There are several styles of dispensing closures currently commercially available. Pull/push, screw type and flip top are some common variations. These popular designs typically include a base and a spout assembled together. These designs rely upon multiple sealing surfaces to create an airtight closure for distribution and handling of the product. There are disadvantages associated with such designs. For example, upon dispensing the fluid from the vessel, a negative pressure condition or vacuum is created. Therefore, in order to dispense fluid, the vessel must be squeezed to force the fluid out. A portion of the contents exits the vessel upon squeezing, and upon release of the vessel, air re-enters to displace the fluid that has been dispensed. This cycle must be repeated numerous times to empty the contents of the vessel. Another disadvantage may be that the sealing assembly is not consistent because of manufacturing tolerances, slight burrs, and other manufacturing and assembly irregularities.

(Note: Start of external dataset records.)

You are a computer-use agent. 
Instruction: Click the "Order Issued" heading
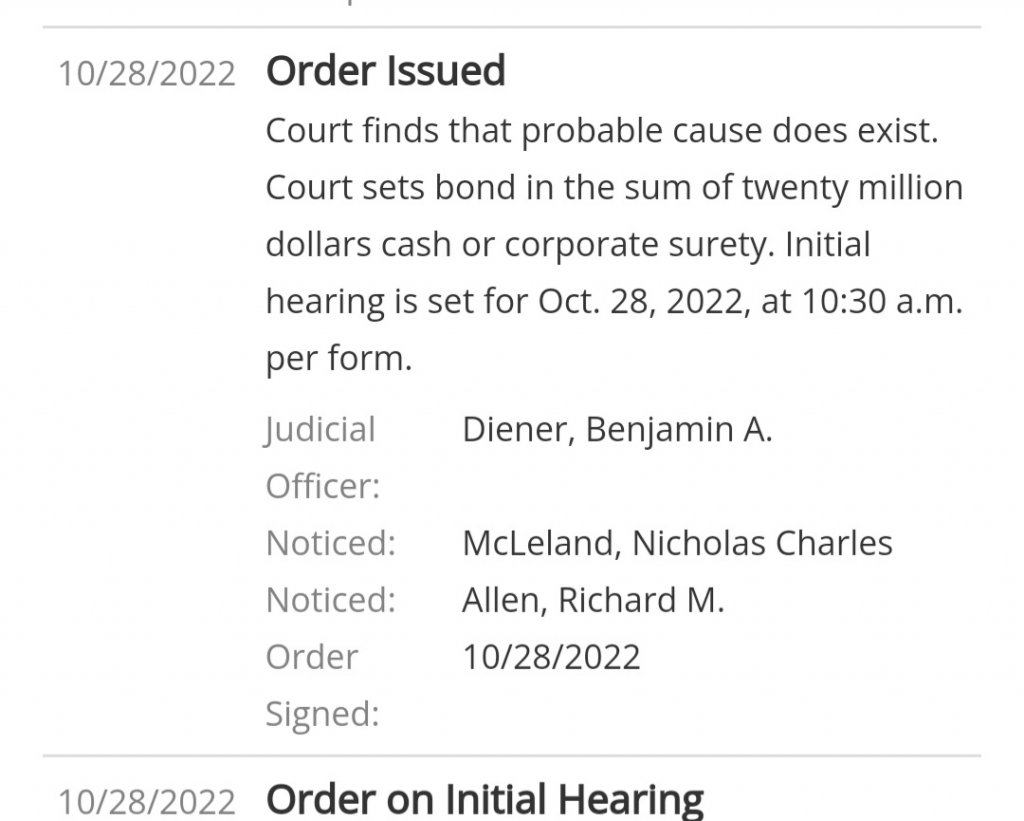point(385,72)
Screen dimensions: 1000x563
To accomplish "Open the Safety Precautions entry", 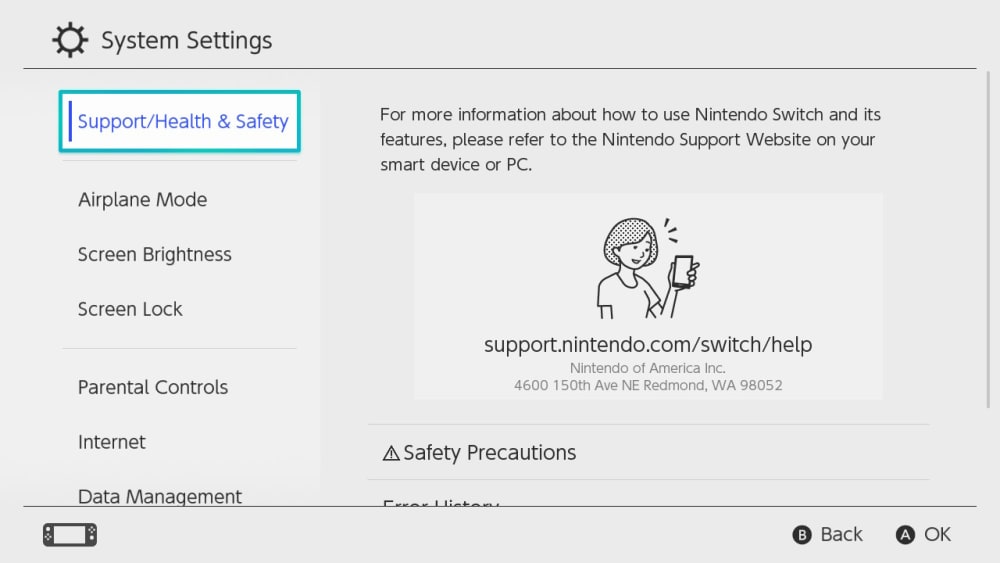I will point(489,453).
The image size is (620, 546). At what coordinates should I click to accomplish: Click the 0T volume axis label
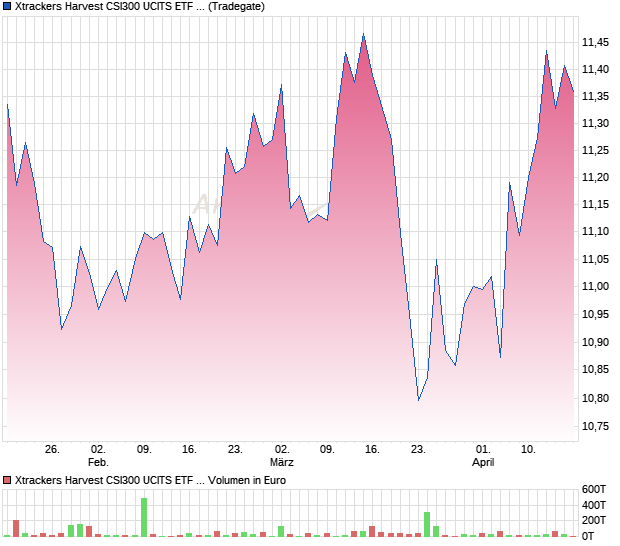(588, 536)
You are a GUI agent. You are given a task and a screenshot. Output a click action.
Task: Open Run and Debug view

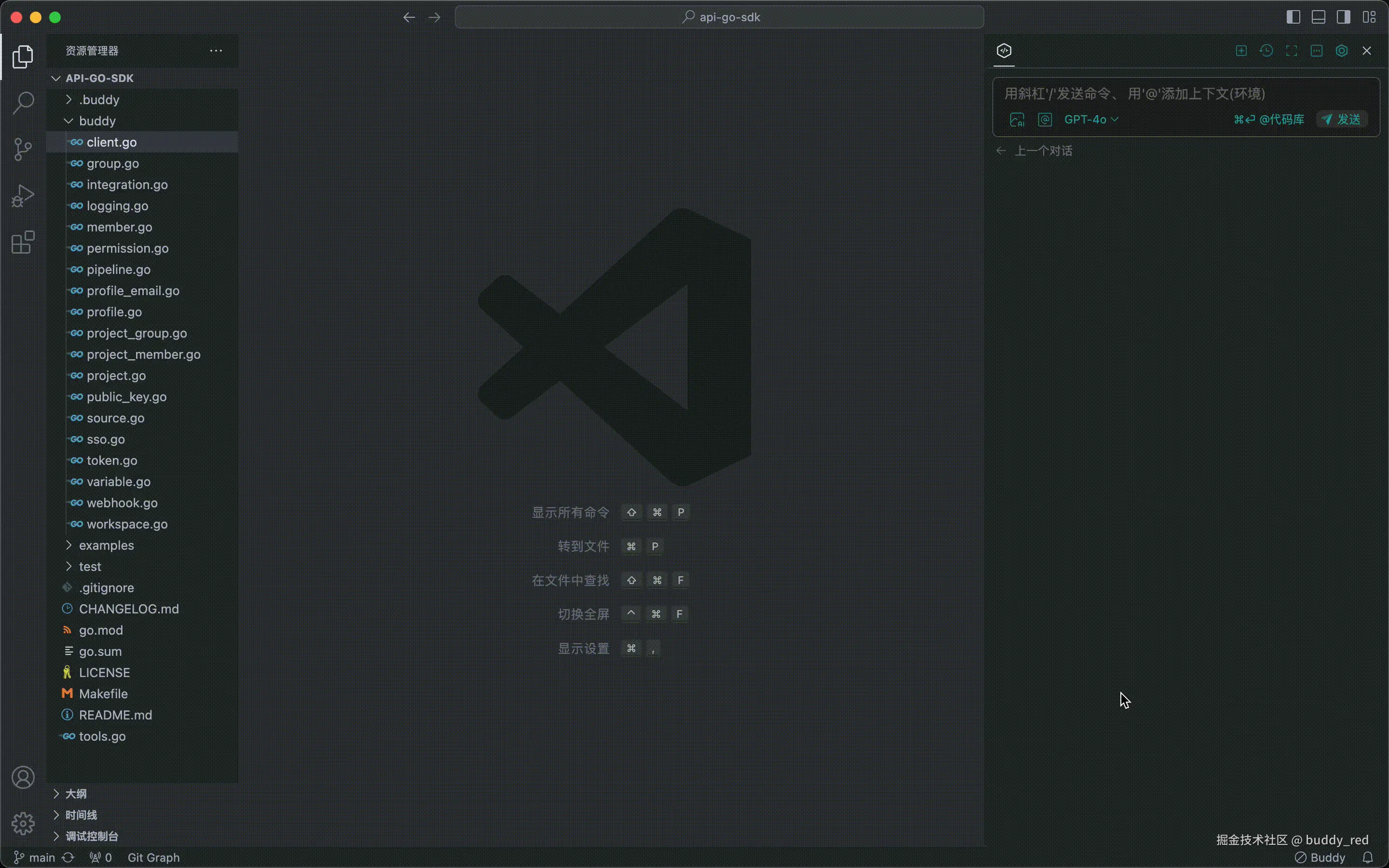point(23,196)
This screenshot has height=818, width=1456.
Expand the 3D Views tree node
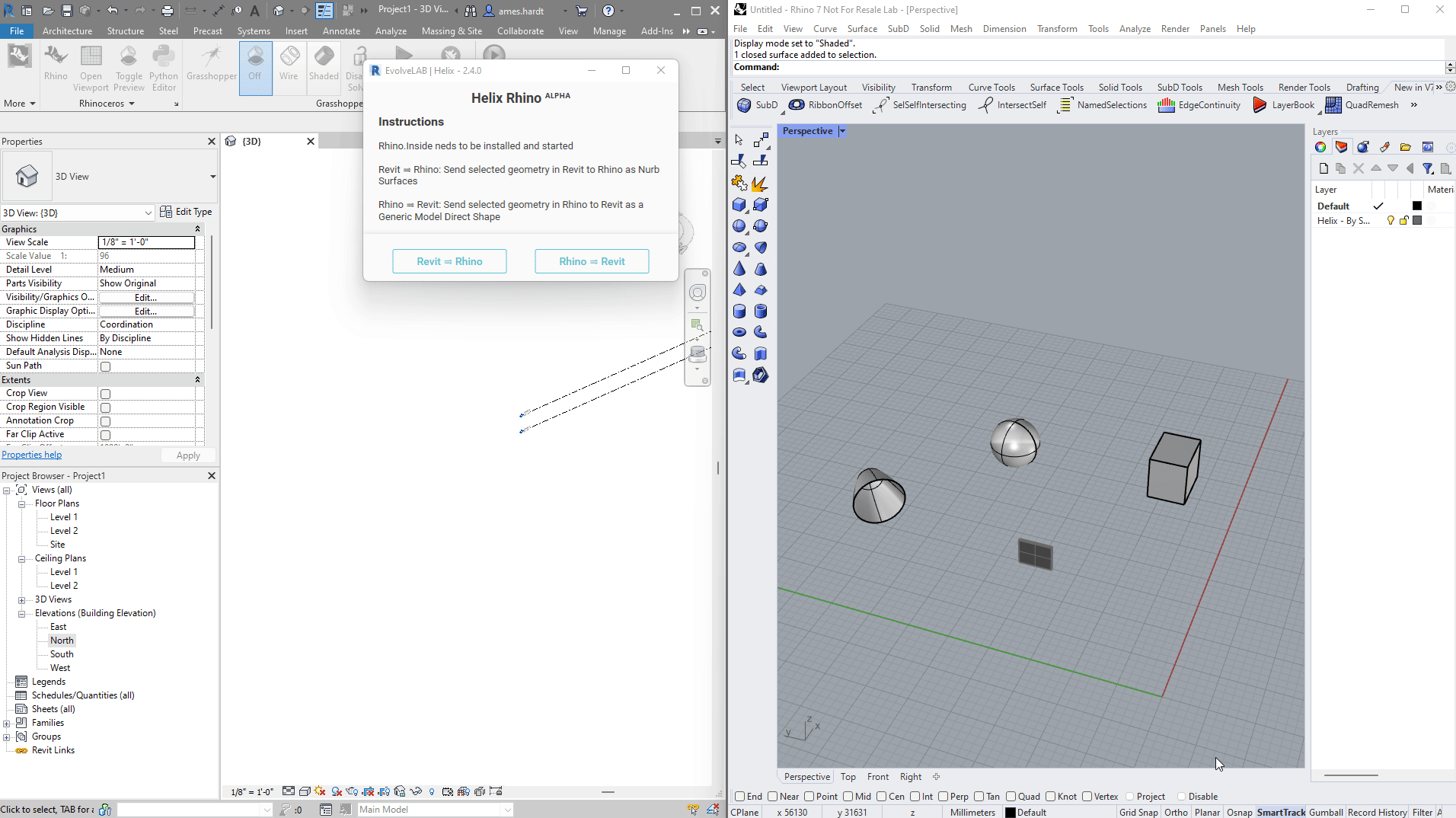(x=22, y=600)
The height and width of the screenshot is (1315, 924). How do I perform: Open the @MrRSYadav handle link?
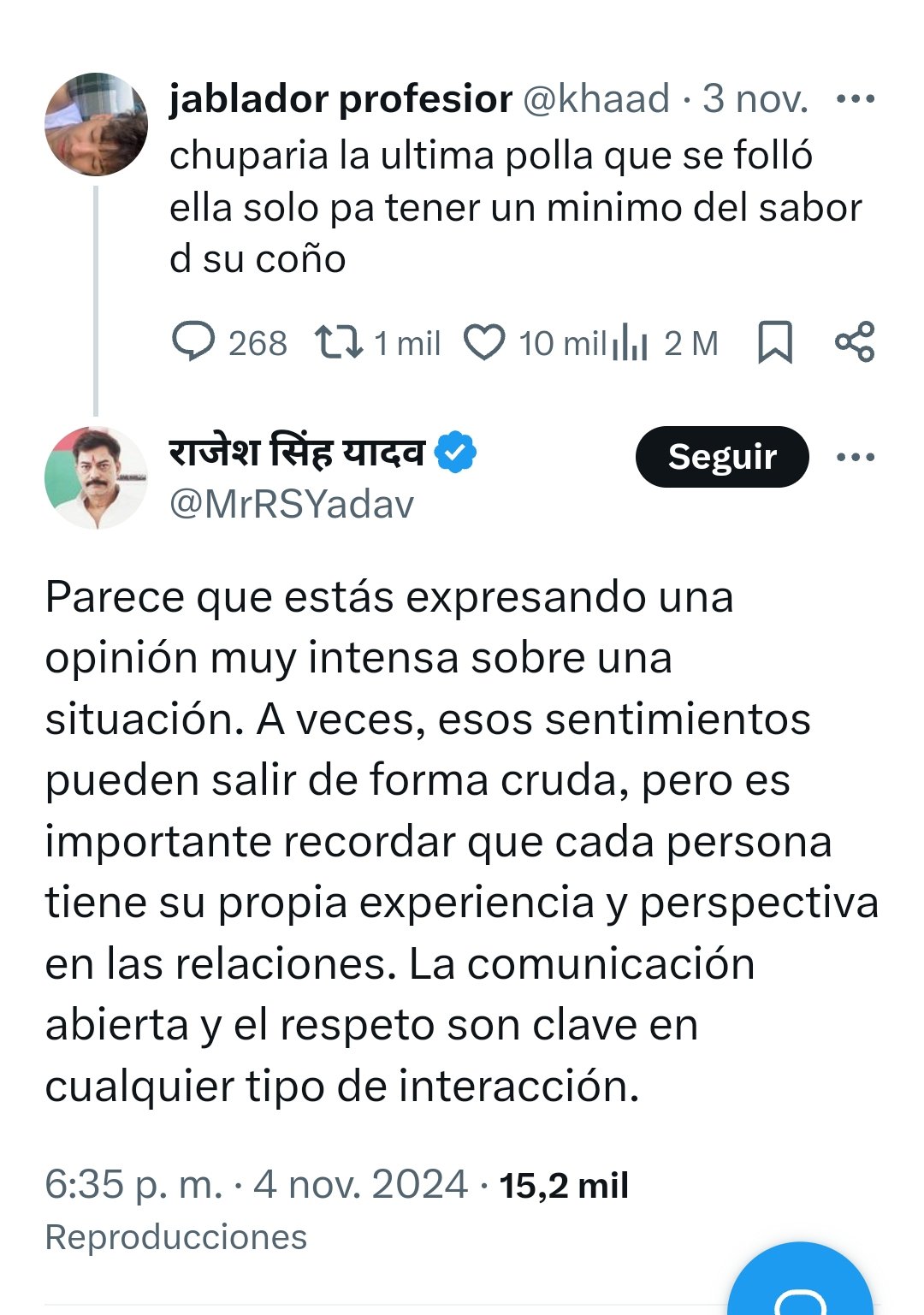292,505
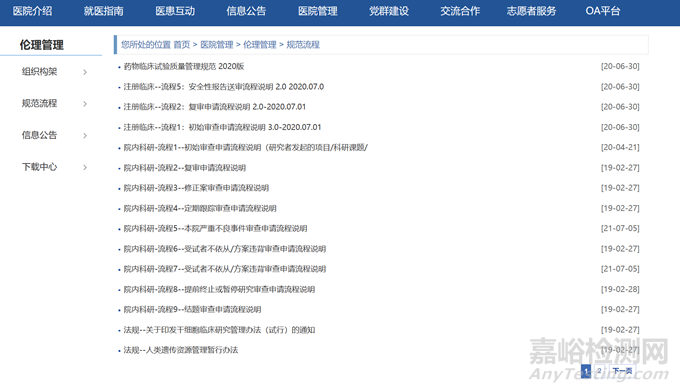
Task: Open the 医院介绍 navigation menu
Action: [x=33, y=11]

Bottling companies prefer to pressurize their products prior to shipment, which prevents damage to the product during transit. Additionally, pressurization would allow the bottler to reduce the wall thickness of the dispensing bottle, and rely on internal pressure to support the product during transit and handling. Current designs cannot hold adequate pressure to satisfactorily accomplish these needs. In addition, carbonated beverages and solutions cannot be marketed in these closures, because they would rapidly lose their carbonation and be rendered useless to the consumer.